Case Study - Personal Goodwill
Ceco Industries

Buyers are concerned when they see a business that is totally dependent on one person.

Ceco Industries sells and distributes precision testing equipment to manufacturers of printed circuit boards. The equipment is manufactured in Japan and Germany , is highly technical and requires significant operator training. Customers typically invest $250,000 per machine. 

The company was founded in 1973 by Bob Carter and is family owned and operated. The firm attributes its success to superior product knowledge, quick response and the personal relationships Mr. Carter has with his equipment suppliers. 

At age 73, Bob decided it was time to retire. He owned a niche business serving a limited market and believed that he, like many business owners is the driving force of the business. Bob was concerned about the company’s value in the market because he thought prospective buyers would see the personal goodwill he created and that it might not transfer on sale. 

How Mark Richardson helped Bob Carter 

Mark developed a plan to work with Bob to identify the specific components of Bob’s personal goodwill. He spent several days with Bob surveying the company and asking tough and pointed questions because he wanted to find out why Ceco’s customers buy from Bob.

Mark learned that Bob’s customers buy from him because his company solves their problems. Bob has excellent sourcing resources and customers come to Ceco to draw on their vast network of suppliers. Bob took Mark through several projects and Mark quickly realized the scope and depth of Ceco’s vendor relationships. It became evident that prospective purchasers of Ceco would benefit from Ceco’s sophisticated sourcing methodologies.

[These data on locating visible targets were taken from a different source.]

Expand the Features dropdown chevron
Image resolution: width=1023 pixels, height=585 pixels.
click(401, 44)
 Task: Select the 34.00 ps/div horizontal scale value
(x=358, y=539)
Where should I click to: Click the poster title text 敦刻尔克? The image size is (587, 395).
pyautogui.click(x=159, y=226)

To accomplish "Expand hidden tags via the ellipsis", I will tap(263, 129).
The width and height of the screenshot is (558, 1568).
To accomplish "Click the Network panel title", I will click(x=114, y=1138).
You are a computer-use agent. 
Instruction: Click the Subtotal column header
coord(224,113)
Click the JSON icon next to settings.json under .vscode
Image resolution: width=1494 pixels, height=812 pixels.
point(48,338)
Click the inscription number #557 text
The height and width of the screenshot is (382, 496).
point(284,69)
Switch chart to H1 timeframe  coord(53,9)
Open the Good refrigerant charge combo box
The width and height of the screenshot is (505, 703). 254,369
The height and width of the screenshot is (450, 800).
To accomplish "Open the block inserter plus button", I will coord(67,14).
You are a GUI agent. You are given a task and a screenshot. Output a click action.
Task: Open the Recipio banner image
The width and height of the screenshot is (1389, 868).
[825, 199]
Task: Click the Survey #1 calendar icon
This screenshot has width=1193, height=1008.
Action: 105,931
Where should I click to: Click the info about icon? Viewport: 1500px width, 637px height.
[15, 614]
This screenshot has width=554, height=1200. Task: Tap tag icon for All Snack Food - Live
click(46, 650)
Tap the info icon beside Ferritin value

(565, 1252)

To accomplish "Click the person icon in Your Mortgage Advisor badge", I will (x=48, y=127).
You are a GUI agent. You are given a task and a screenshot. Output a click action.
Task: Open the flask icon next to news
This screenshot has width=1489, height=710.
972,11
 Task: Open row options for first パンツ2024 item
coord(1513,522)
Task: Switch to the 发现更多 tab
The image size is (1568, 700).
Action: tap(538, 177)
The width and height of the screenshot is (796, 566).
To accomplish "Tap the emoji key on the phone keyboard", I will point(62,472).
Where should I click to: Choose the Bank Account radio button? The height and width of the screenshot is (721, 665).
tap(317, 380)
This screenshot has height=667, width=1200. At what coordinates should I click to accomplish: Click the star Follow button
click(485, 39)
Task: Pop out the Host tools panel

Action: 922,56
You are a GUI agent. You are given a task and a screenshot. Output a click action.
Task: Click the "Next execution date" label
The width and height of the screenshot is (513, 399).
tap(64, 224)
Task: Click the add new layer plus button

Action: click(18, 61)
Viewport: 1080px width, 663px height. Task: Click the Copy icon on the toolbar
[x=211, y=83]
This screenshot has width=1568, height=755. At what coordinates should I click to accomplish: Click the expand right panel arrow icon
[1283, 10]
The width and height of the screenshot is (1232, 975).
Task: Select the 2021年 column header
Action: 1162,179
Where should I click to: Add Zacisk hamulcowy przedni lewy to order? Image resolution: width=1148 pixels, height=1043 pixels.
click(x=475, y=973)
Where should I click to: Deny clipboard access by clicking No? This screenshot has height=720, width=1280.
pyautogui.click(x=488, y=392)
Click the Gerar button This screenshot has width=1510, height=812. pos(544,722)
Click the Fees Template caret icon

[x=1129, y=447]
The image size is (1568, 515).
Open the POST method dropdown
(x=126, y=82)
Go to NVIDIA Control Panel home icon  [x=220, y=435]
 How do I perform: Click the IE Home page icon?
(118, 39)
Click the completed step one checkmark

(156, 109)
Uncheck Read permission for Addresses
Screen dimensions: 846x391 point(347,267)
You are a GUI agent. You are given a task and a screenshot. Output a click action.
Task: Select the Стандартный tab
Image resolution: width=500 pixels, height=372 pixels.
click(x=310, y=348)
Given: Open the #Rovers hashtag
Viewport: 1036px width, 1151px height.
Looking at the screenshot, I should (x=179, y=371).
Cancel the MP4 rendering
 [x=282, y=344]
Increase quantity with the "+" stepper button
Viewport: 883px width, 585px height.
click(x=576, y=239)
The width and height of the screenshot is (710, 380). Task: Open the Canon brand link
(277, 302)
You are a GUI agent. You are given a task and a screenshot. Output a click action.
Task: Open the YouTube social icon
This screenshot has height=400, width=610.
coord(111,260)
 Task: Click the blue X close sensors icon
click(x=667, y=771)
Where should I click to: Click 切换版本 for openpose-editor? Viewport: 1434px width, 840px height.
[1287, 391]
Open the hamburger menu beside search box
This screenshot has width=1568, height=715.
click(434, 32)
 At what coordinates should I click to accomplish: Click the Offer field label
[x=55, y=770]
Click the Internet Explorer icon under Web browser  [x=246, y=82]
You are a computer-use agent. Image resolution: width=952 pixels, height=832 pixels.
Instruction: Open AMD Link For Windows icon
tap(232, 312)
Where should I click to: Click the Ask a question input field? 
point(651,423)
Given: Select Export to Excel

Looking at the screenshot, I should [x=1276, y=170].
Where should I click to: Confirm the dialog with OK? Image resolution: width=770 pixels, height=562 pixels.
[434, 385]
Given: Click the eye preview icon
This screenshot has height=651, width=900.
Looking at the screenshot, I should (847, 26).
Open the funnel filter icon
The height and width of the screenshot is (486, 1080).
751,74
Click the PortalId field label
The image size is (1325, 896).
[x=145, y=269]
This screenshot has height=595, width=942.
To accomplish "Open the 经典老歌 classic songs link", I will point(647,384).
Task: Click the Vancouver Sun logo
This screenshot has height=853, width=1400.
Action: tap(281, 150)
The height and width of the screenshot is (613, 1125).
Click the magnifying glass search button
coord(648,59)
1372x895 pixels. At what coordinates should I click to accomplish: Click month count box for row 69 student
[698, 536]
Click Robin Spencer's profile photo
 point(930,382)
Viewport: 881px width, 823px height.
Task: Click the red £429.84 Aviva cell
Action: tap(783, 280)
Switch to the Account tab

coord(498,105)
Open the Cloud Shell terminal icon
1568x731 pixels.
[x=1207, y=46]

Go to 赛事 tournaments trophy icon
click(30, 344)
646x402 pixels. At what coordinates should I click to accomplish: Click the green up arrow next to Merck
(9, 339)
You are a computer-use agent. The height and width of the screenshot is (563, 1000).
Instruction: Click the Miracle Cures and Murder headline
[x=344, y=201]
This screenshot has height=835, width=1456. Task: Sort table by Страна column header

Mark’s survey also concluded that Ceco’s employees were knowledgeable, technically skilled and had close business relationships with the customers. Mark learned that several customers preferred working with family operated companies because they can respond quickly and provide a higher level of personalized service. Mark recommended that employment agreements be established with key employees to alleviate buyers concerns when Bob retires. 

Finally, Mark identified proprietary operating procedures in the company that resulted in significant cost savings to the firm. Mark recommended that these procedures be written down so potential purchasers would continue to receive these profits. 

Prior to going to market, Mark prepared an offering memorandum that highlighted Ceco’s intrinsic value. Mark’s analysis repositioned owner goodwill to company goodwill by identifying and quantifying specific areas of intangible value. Potential buyers could clearly understand the company’s profit drivers. 

The company was purchased by an entrepreneurial corporate executive. 

Mark Richardson negotiated the transaction.